La tragedia appena vissuta dovrebbe convincerci che in Sardegna si debba cominciare oggi a spegnere gli incendi dei prossimi 20 anni».
«La ricerca dei colpevoli - continuano – non è sufficiente a risolvere i problemi complessi: quando il pericolo è grave è sufficiente una circostanza fortuita a generare disastri e ognuno, universitari inclusi, ha la sua quota di responsabilità. La grande quantità di materiale combustibile accumulatasi per l’abbandono delle attività agro-silvopastorali, ha favorito la naturale ricolonizzazione della macchia mediterranea in assenza di una specifica pianificazione territoriale. In queste condizioni il disastro è annunciato. Per affrontare efficacemente la questione, occorre agire aumentando le opportunità di reddito delle imprese agro-silvopastorali delle zone interne, prevenendo così l’esodo della popolazione attiva verso le coste. La macchina antincendio ha prodotto risultati incoraggianti rispetto al passato: oggi non piangiamo morti o feriti. Non è poco. Grazie a un’efficiente macchina organizzativa, migliaia di piccoli incendi vengono spenti sul nascere e non fanno notizia. Un esempio da imitare di coordinamento interistituzionale, frutto di decenni di sforzi della Regione (Assessorato Ambiente, Protezione Civile, Corpo Forestale, FoReSTAS, Barracelli, Volontari) e dello Stato (Vigili del Fuoco, Carabinieri, Polizia, Guardia di Finanza, Guardia Costiera), coadiuvato sempre dal tempestivo intervento volontario e solidale di numerosissimi cittadini, pastori e agricoltori».
«Ma la catastrofe ambientale – sostengono ancora i docenti di Agraria – e le perdite del patrimonio naturale e zootecnico non sono evitabili solo con questi mezzi. I Canadair, pur preziosi, non bastano quando si ha a che fare con incendi estremi di tali proporzioni, che sono al limite di qualsiasi capacità di controllo. Occorre un salto di qualità nella prevenzione, imparando anche da esperienze di successo di altre regioni mediterranee. La gestione degli incendi con il nuovo clima è parte della strategia regionale di adattamento ai cambiamenti climatici approvata nel 2019 e della costituenda strategia regionale di sviluppo sostenibile. Il PNRR può dare un impulso a queste politiche. Per un efficace Piano Regionale Antincendi è urgente adeguare le misure della pianificazione forestale e dare piena attuazione alla legge forestale regionale numro 8 del 2016, che prevede tra l’altro i “Piani Territoriali di Indirizzo”, previsti anche dal Testo Unico Forestale, ma sinora mai attuati. Occorre dare più spazi di intervento per le imprese anche in terreni privati, facilitare i procedimenti autorizzatori e l’applicazione delle norme per far coesistere utilizzazioni produttive e tutela del patrimonio forestale».

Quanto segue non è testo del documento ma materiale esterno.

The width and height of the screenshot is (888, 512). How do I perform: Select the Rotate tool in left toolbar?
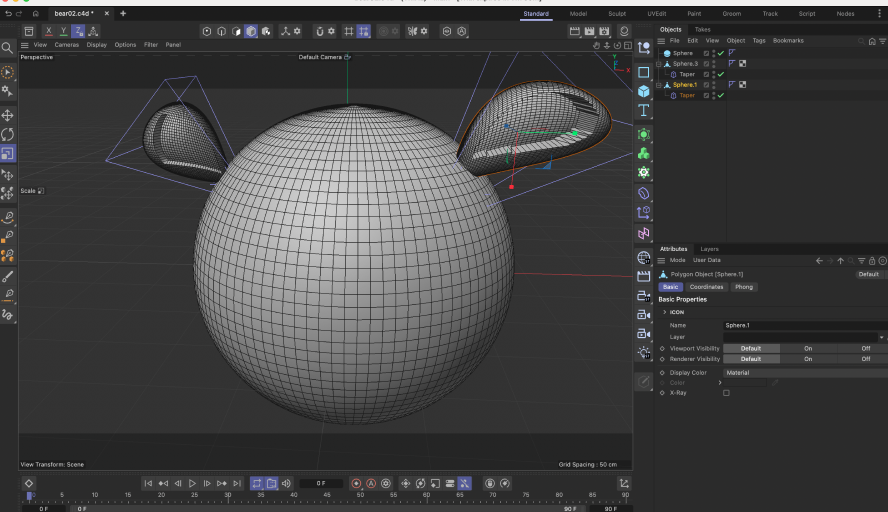pos(8,134)
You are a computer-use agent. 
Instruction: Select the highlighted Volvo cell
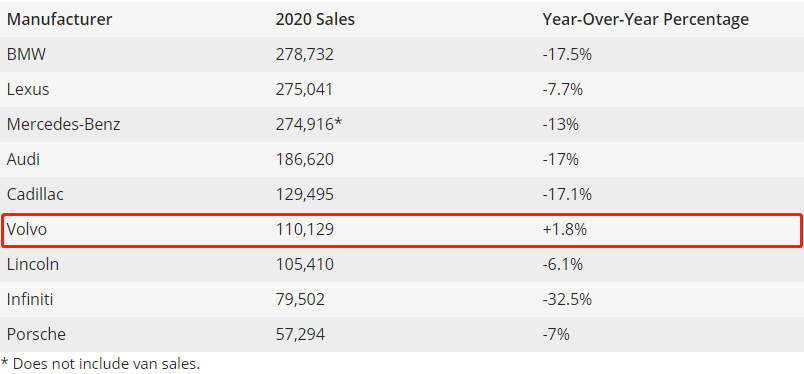point(27,229)
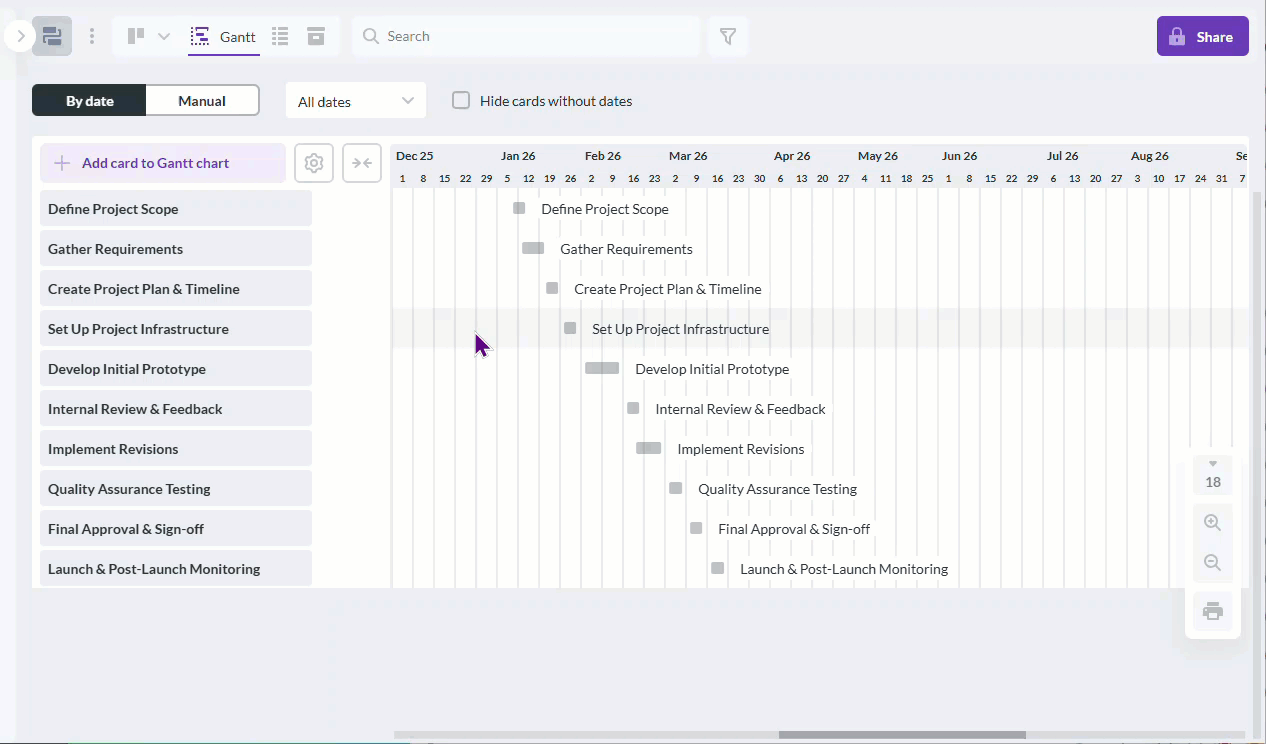Expand the collapsed left sidebar chevron

19,35
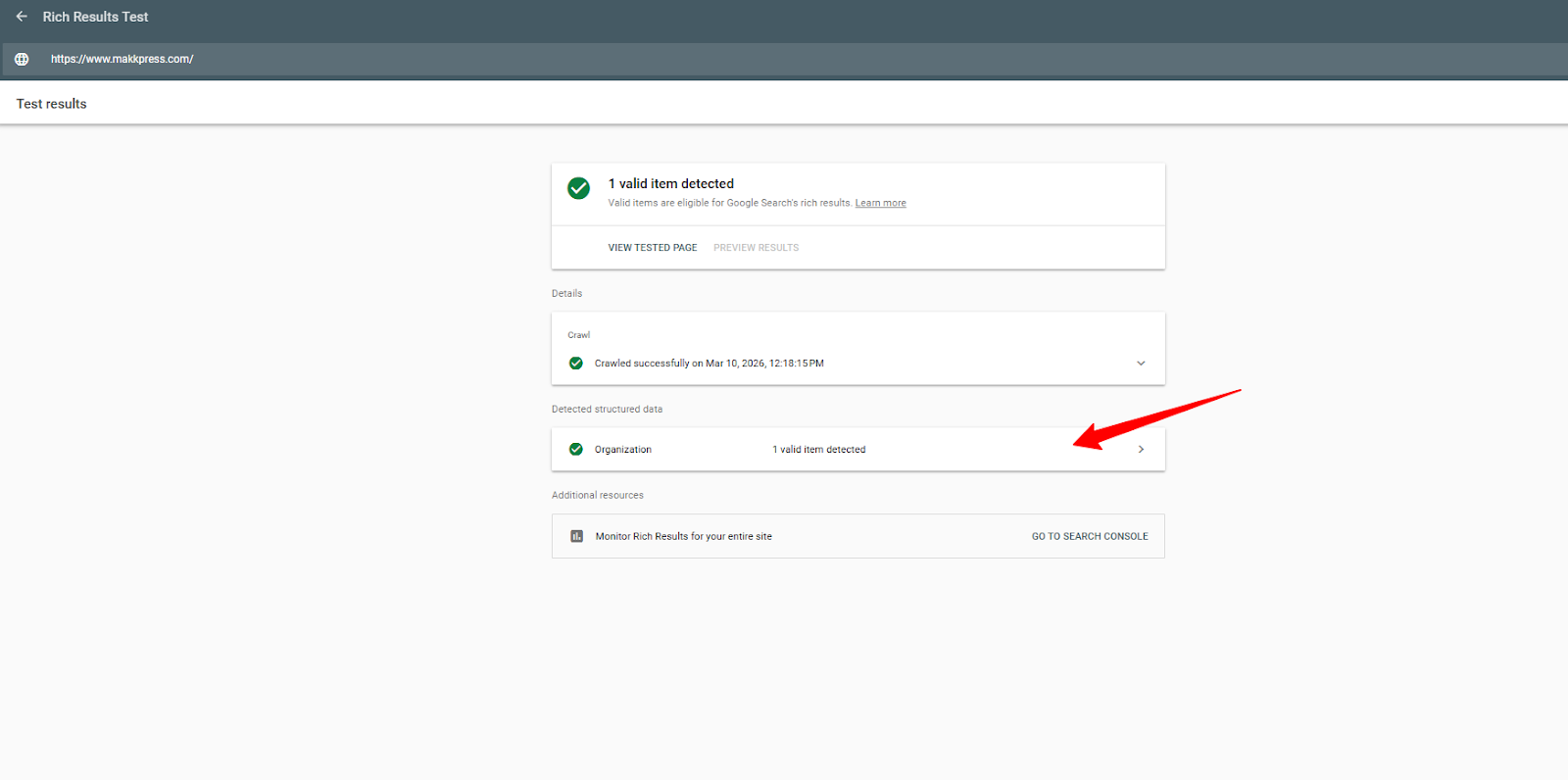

«La Sardegna importa molta più legna da ardere e cippato di quanto attualmente produce – conclude la nota –. A questi fini, possono contribuire nuove forme di gestione collettiva dei terreni e l’istituzione di un albo regionale delle imprese forestali. Ci sono esempi in altre regioni che anche in Sardegna sarebbe possibile promuovere con forme di gestione collettiva basate su imprese economicamente vitali che, oltre ai prodotti della terra, offrono alla società “servizi ecosistemici” come la prevenzione delle catastrofi naturali. A queste politiche occorre affiancare monitoraggio del carico di combustibile, piani per la sicurezza delle comunità, per la sensibilizzazione, informazione e formazione.
La tragedia appena vissuta dovrebbe convincerci che in Sardegna si debba cominciare oggi a spegnere gli incendi dei prossimi 20 anni».